THINGS TO DO:
1) Retype the part of the forum thread on 06 Mathews bows starting at "## WIHoyt (Nov" and ending at "been around forever.".
2) Answer these questions using the forum thread on 06 Mathews bows:
(a) What three things does Doc name in his post?
(b) What problem did rembrandt hear the Switchback had?
(c) Which grip does Nino say all the Matt bows will have?
3) From the forum thread on 06 Mathews bows, translate this sentence into Spanish: "I'll be looking to get one when all the improvements are made."

READING PASSAGE:
════════
# 06 mathews



## Doc (Jun 10, 2003)

I am going out on a limb here....Single cam bows, solid limbs and zebra string.


----------



## PA.JAY (May 26, 2004)

Lol ! :d


----------



## EsoxJohnny (Jun 30, 2005)

Why mess with success, especially when it sells better than the rest.


----------



## rembrandt (Jan 17, 2004)

I'm just curious as to how they are going to improve on the Switchback? Gonna be interesting. Maybe new strings, make it where it will stay tuned longer.......just heard there was a problem with tuning! I'll be looking to get one when all the improvements are made.


----------



## Nino (Jul 9, 2002)

Longer Switchback 37-39" All the Matt bows will have the Apex grip. Shorter Apex 38"


----------



## WIHoyt (Nov 22, 2004)

I like the first answer!! sounds like a good guess.They wont even have to worry about anyone copying them anymore. I'm also going to take a wild guess that after the single cam was the answer and now the so called hybrid cams-cam and a half yada yada. Next year 2 camers are going to be the best invention of all time. Just as back tension releases are now the cure all even though they have been around forever.
════════
SUPPLIED MATERIAL:
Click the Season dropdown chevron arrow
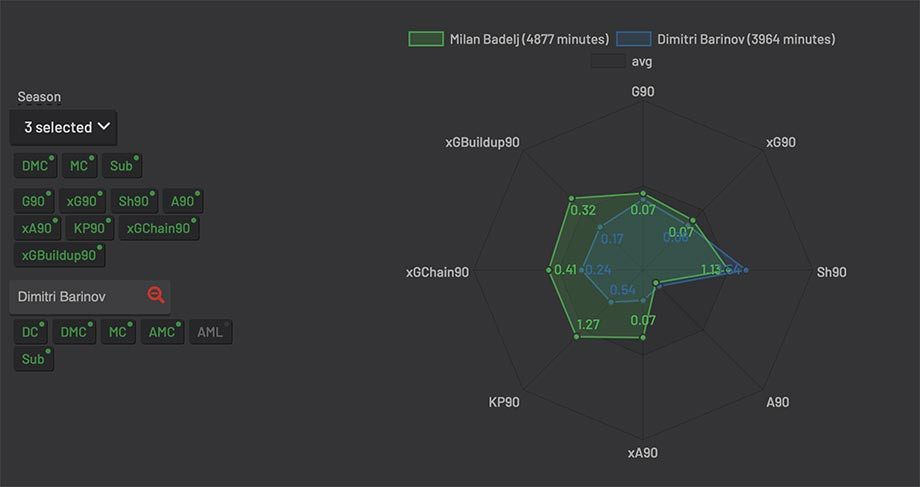920x487 pixels. coord(104,126)
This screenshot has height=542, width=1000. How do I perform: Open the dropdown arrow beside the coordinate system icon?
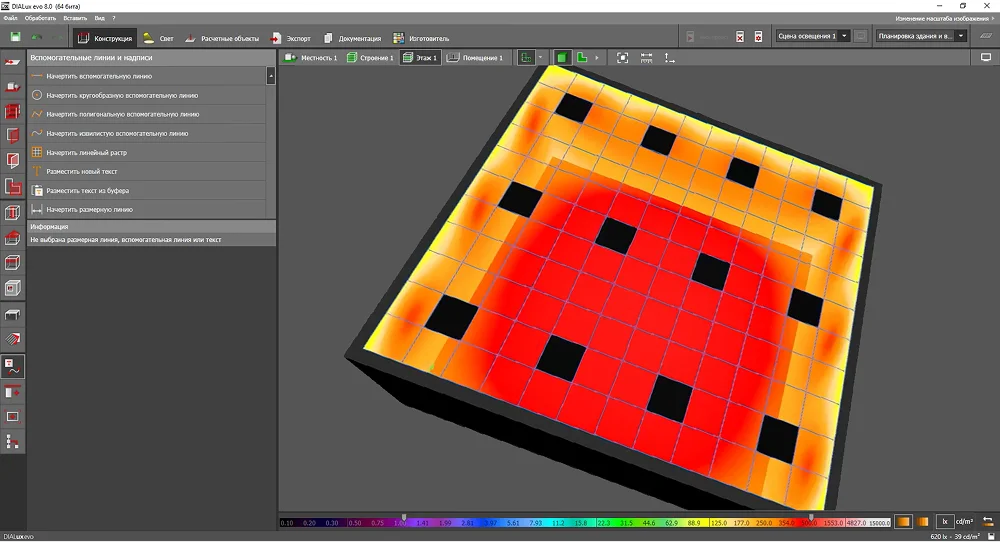(x=541, y=58)
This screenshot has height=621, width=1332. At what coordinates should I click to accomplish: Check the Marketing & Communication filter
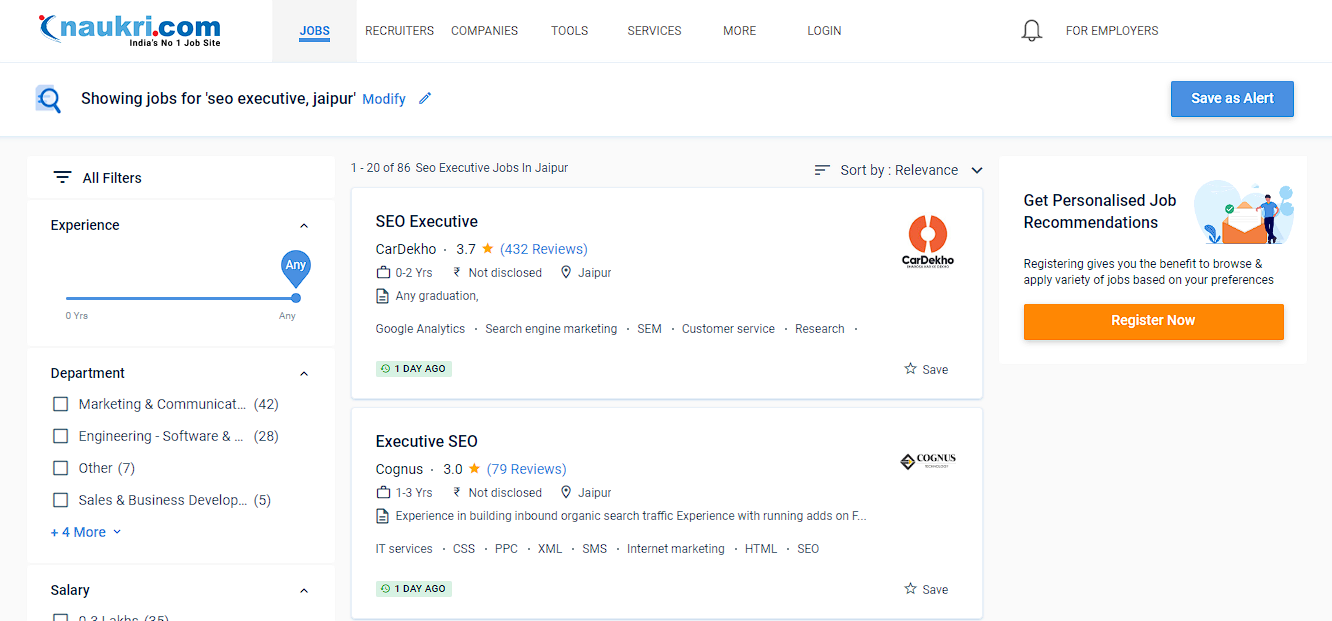point(60,403)
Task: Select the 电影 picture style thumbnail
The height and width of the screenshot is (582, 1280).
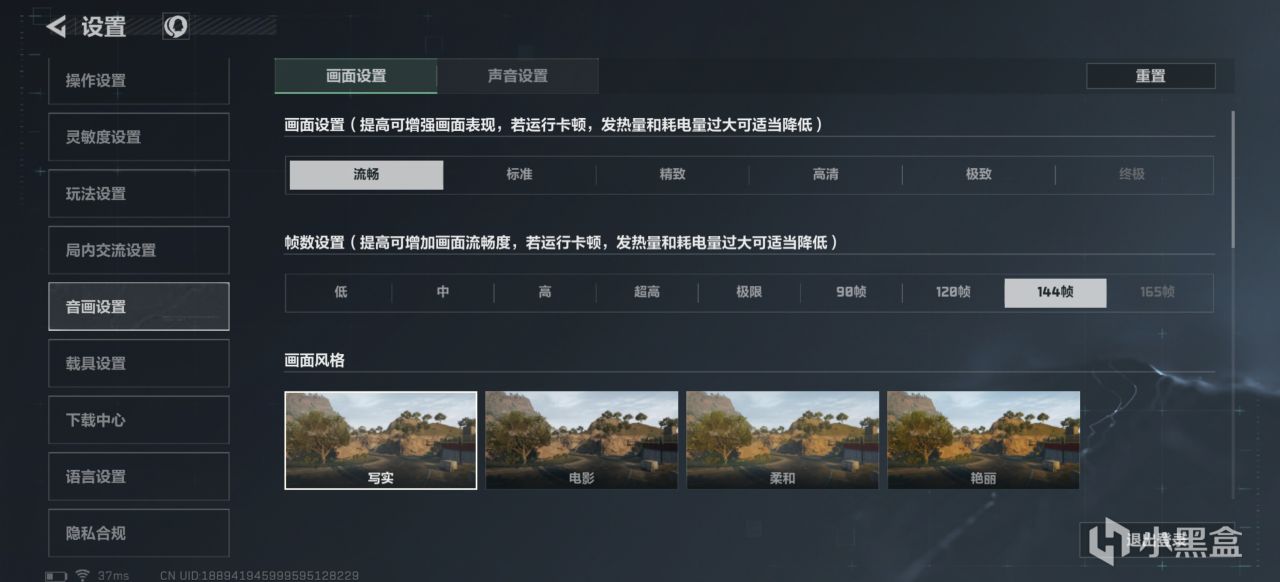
════════
EXPECTED OUTPUTS:
1)
## WIHoyt (Nov 22, 2004)

I like the first answer!! sounds like a good guess.They wont even have to worry about anyone copying them anymore. I'm also going to take a wild guess that after the single cam was the answer and now the so called hybrid cams-cam and a half yada yada. Next year 2 camers are going to be the best invention of all time. Just as back tension releases are now the cure all even though they have been around forever.

2)
(a) Single cam bows, solid limbs and zebra string.
(b) A problem with tuning.
(c) The Apex grip.

3) Buscaré conseguir uno cuando se hayan hecho todas las mejoras.